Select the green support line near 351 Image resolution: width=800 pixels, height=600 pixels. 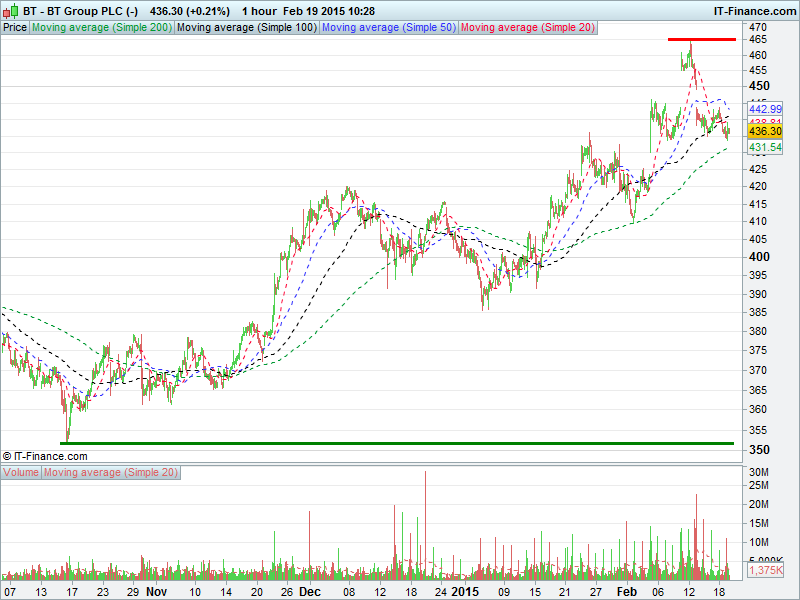coord(398,442)
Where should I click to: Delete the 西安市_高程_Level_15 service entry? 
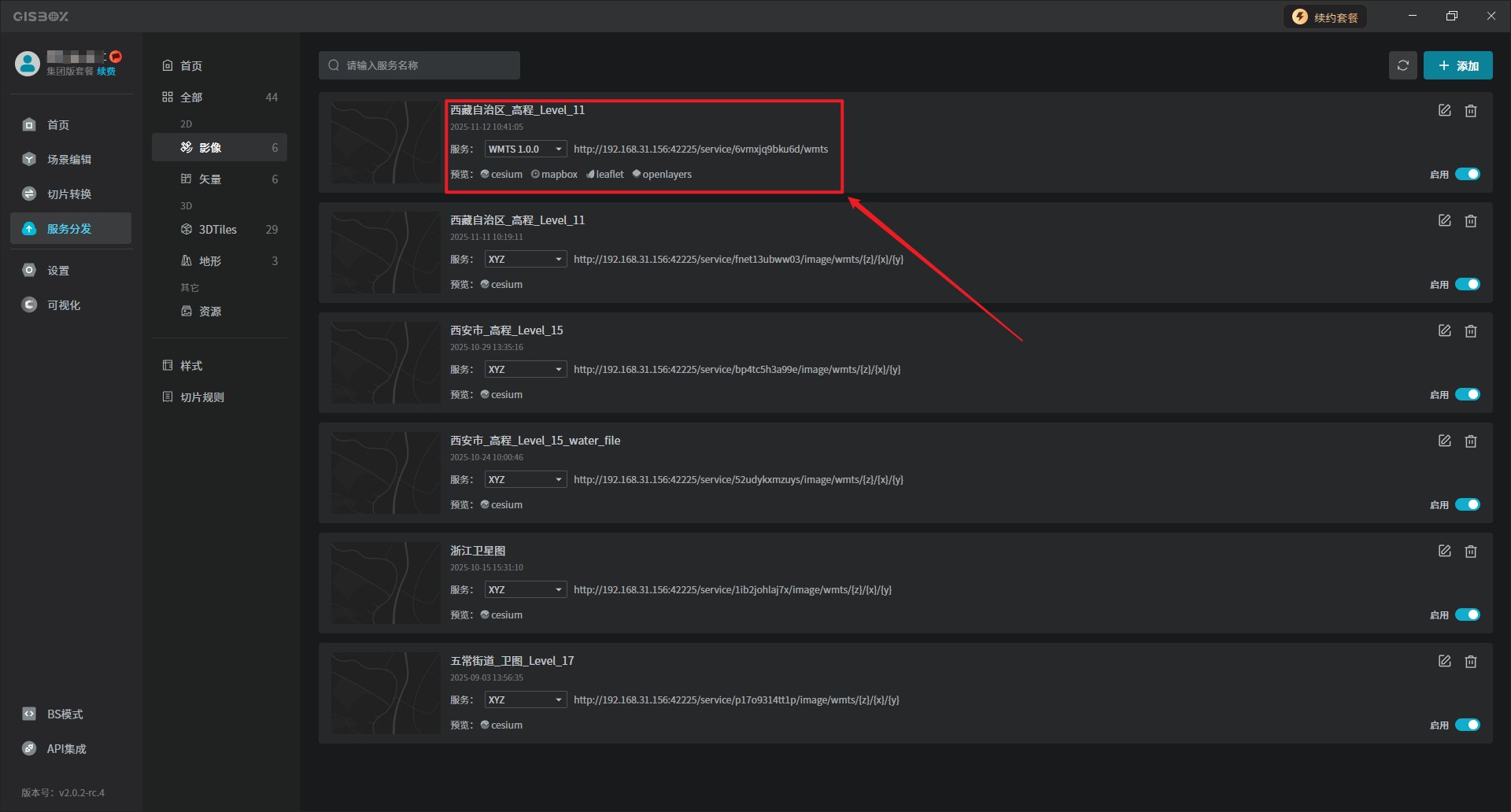(x=1470, y=331)
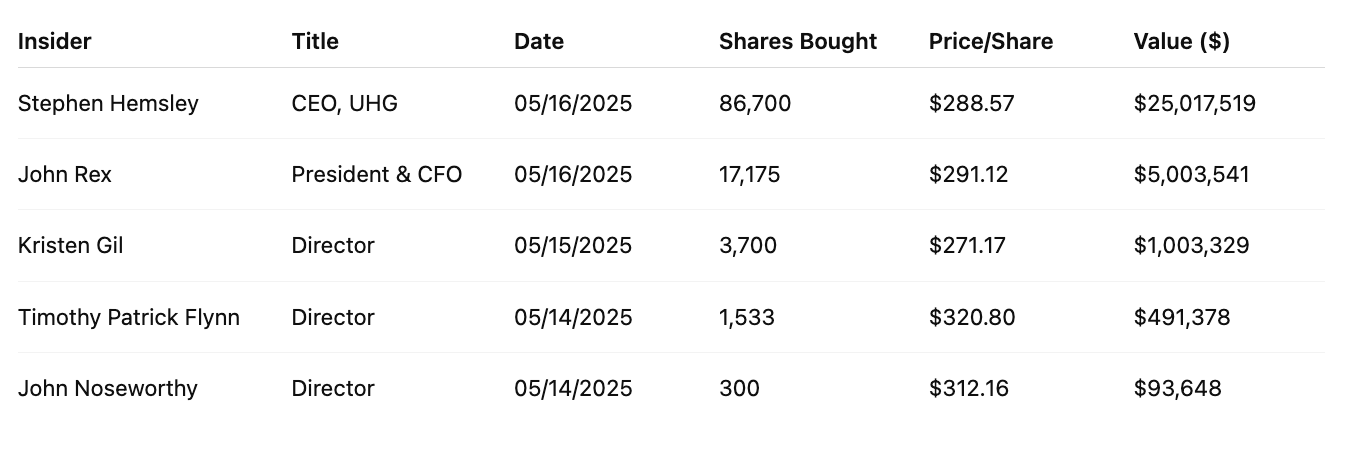Screen dimensions: 1354x450
Task: Click the Value ($) column header
Action: click(1182, 42)
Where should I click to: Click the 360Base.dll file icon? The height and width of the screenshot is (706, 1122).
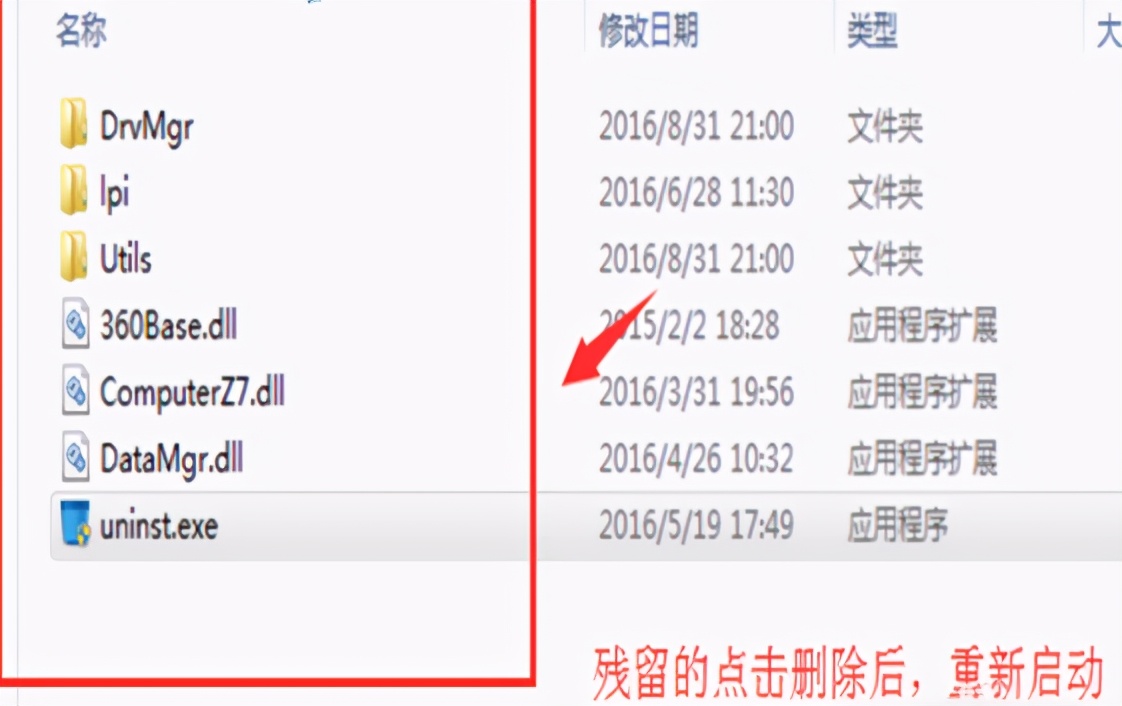(75, 323)
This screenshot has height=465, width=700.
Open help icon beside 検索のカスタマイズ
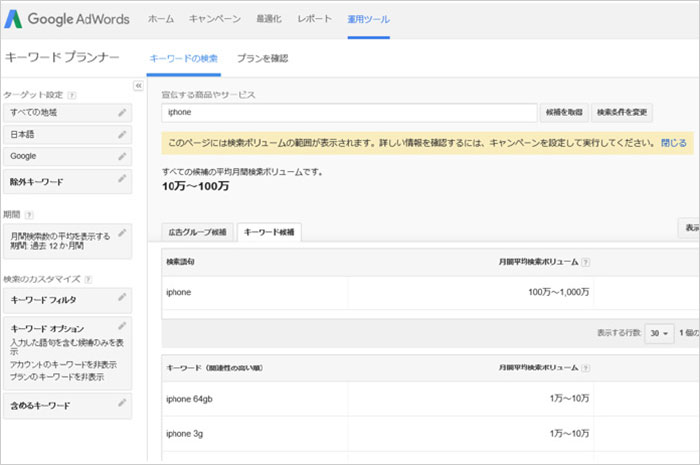88,279
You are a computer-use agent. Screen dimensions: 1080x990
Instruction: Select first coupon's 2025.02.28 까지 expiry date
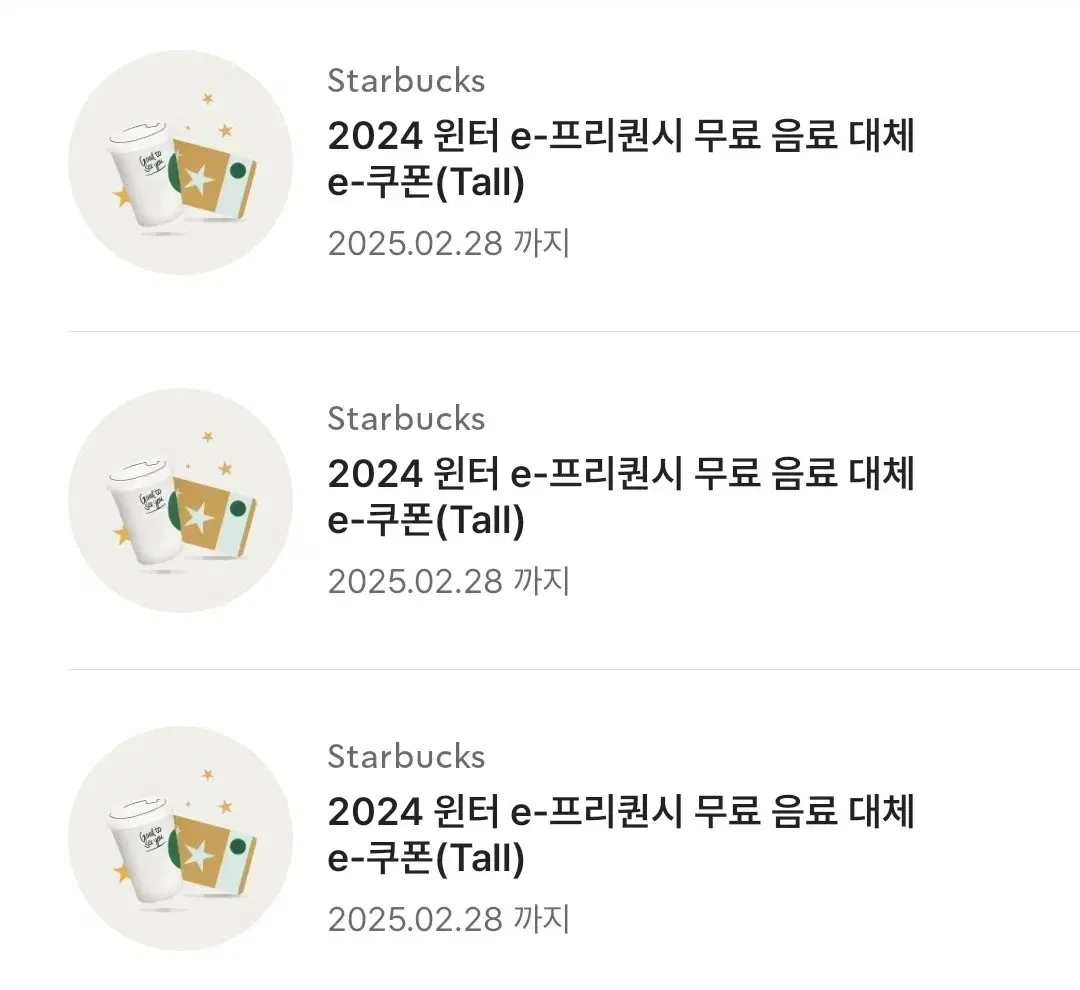pyautogui.click(x=449, y=243)
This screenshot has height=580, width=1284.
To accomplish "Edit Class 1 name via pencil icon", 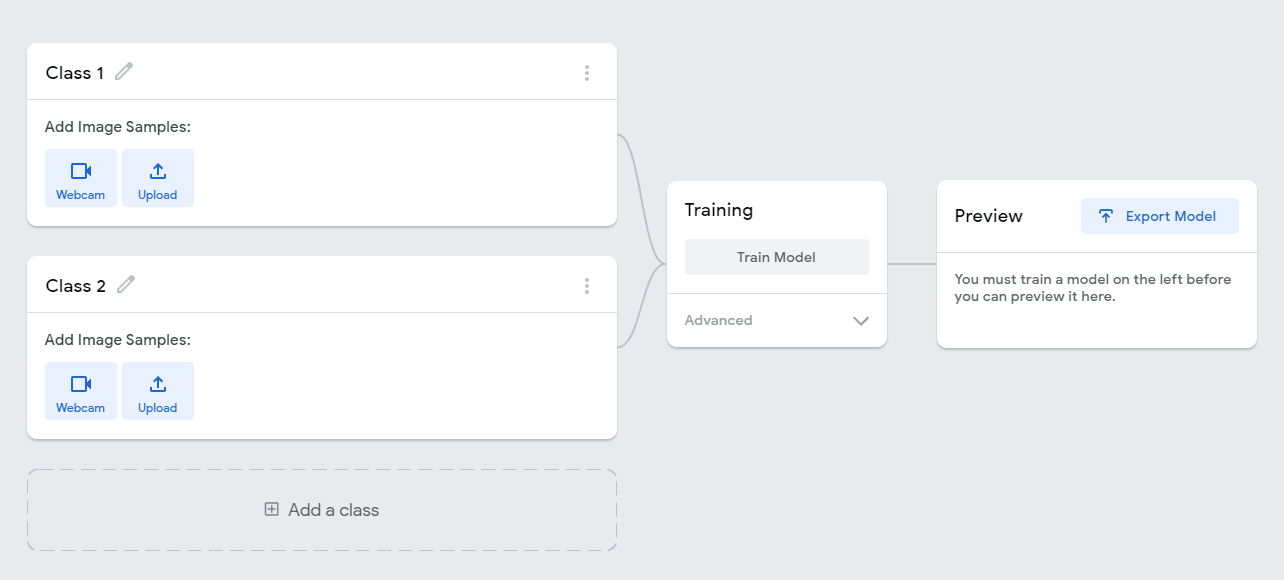I will pyautogui.click(x=124, y=72).
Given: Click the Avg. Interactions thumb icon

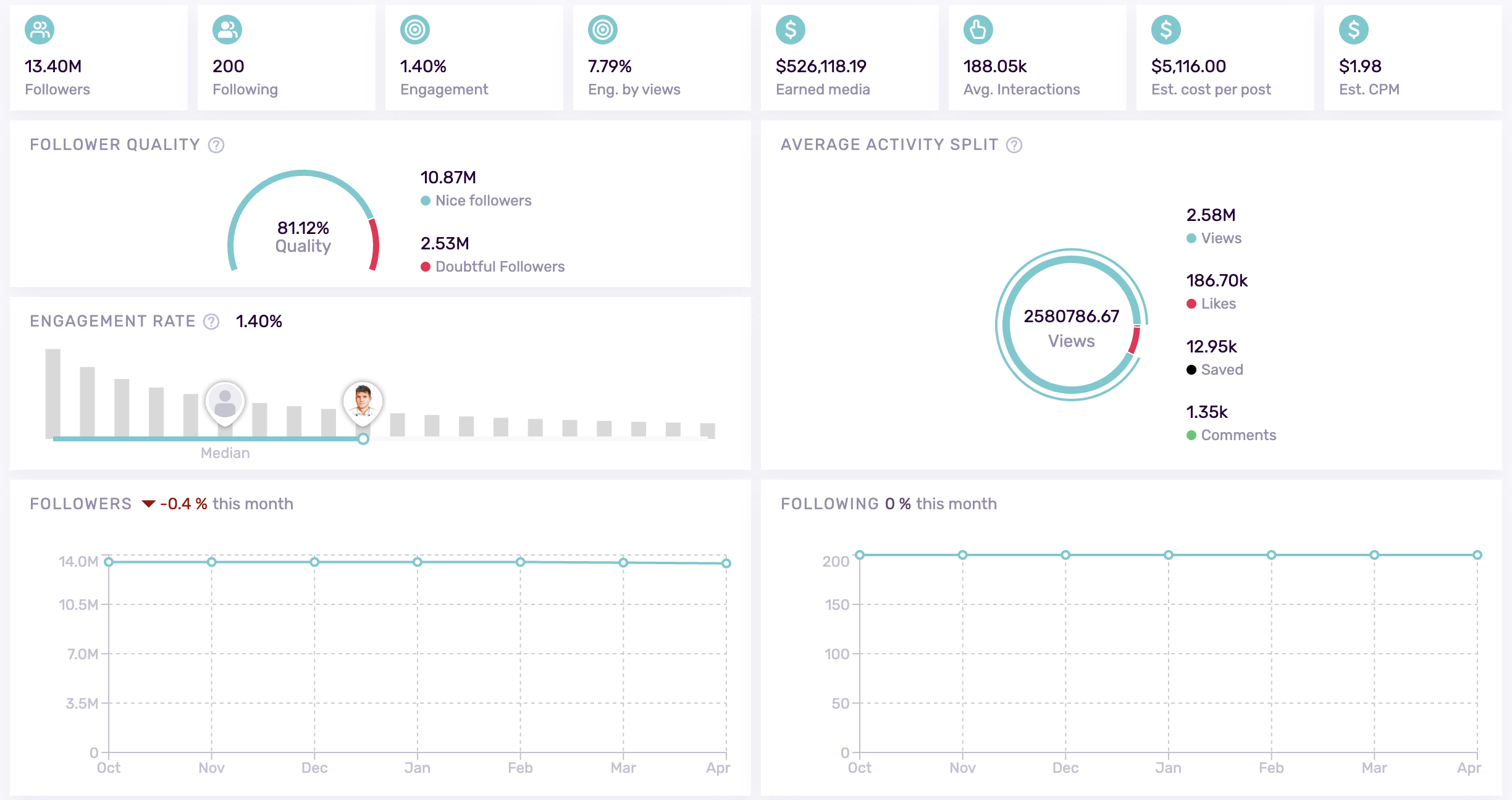Looking at the screenshot, I should 978,28.
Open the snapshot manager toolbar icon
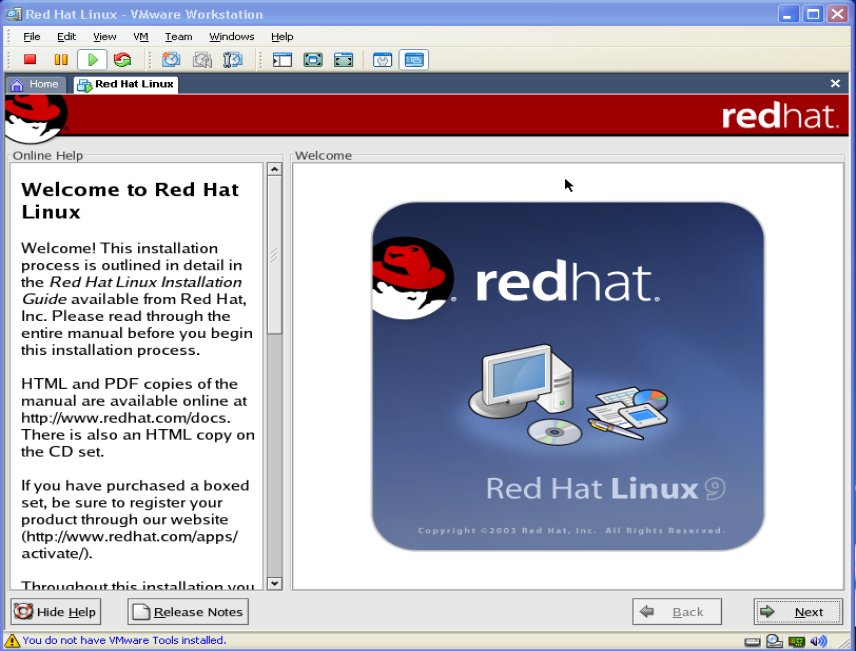Image resolution: width=856 pixels, height=651 pixels. (x=233, y=60)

EXERCISE PROMPT: In the entries above, find each line with "This" and copy it.

EXERCISE RESPONSE:
This screenshot has height=465, width=700.
This screenshot has height=580, width=1284.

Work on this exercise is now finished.